> [Your assignment] Copy every line below that has the word "computer" in it.

:::::

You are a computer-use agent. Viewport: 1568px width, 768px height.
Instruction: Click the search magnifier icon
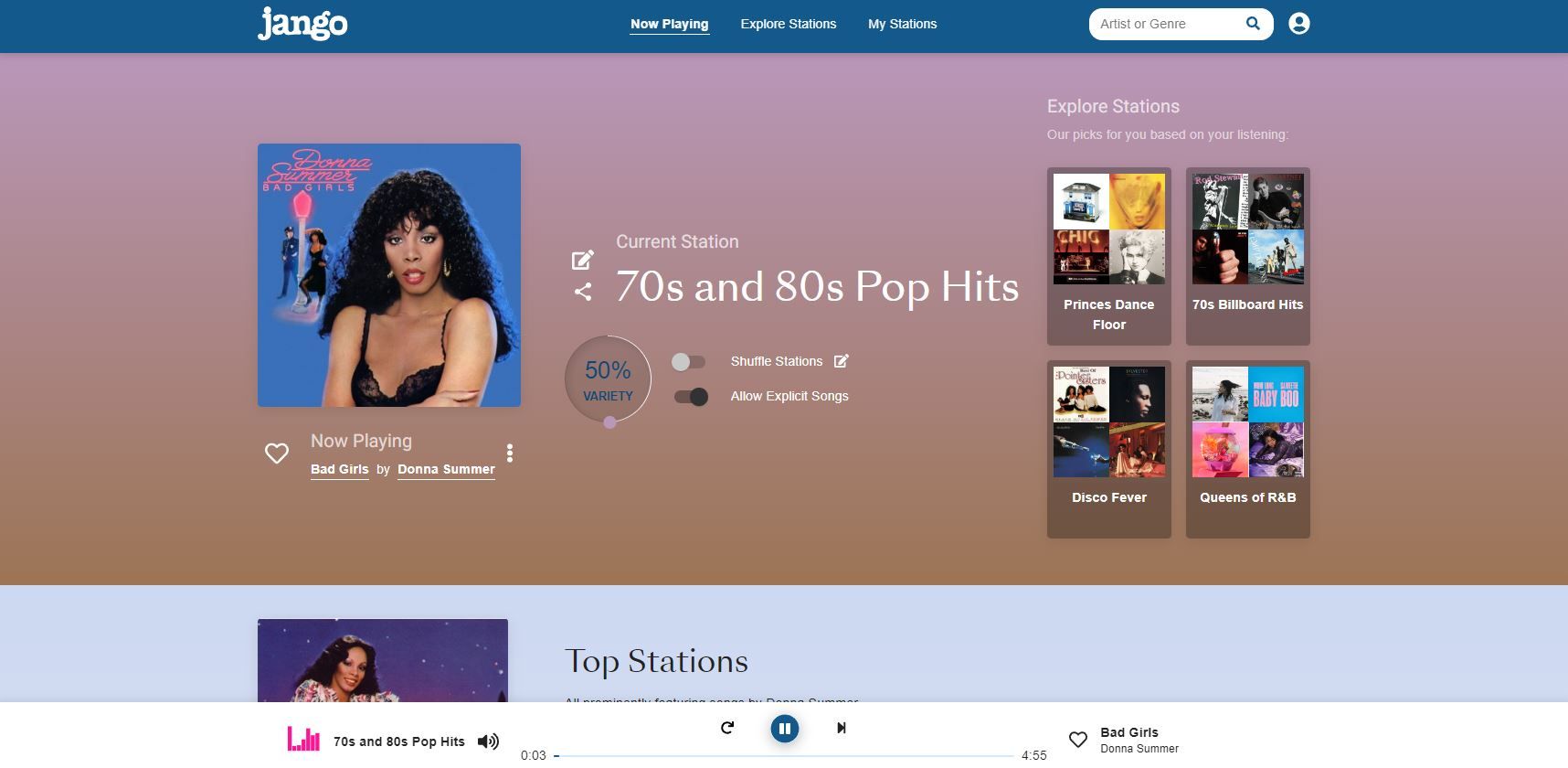(1253, 24)
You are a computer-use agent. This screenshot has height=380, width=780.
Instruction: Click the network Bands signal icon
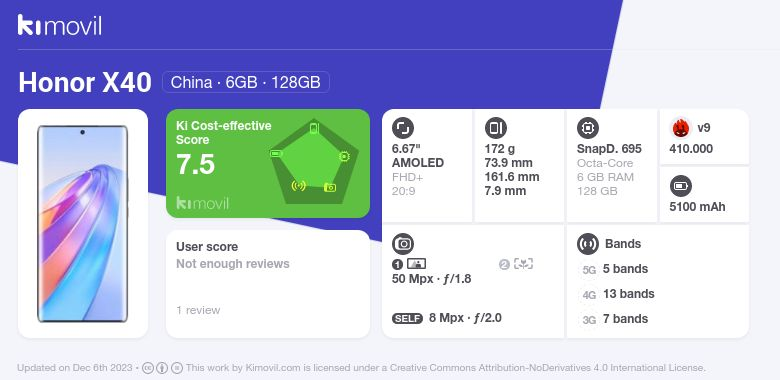pyautogui.click(x=588, y=244)
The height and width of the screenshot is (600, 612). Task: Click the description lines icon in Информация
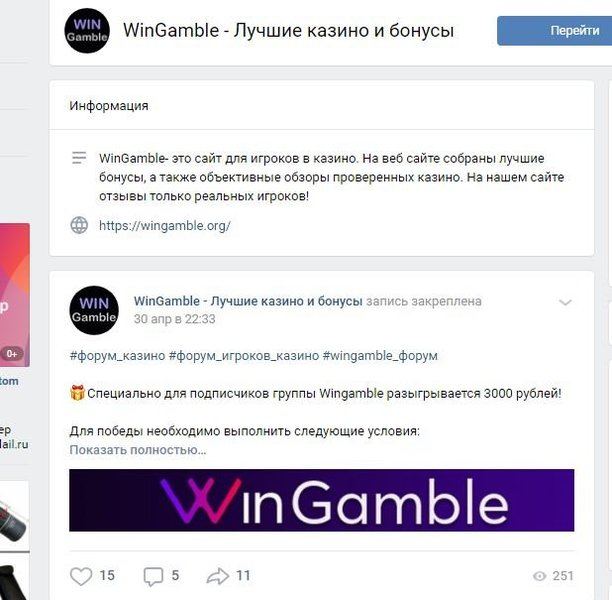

:::::

> [Answer section]
You are a computer-use agent. Viewport: 1568px width, 768px height.
You are a computer-use agent. This screenshot has height=380, width=780.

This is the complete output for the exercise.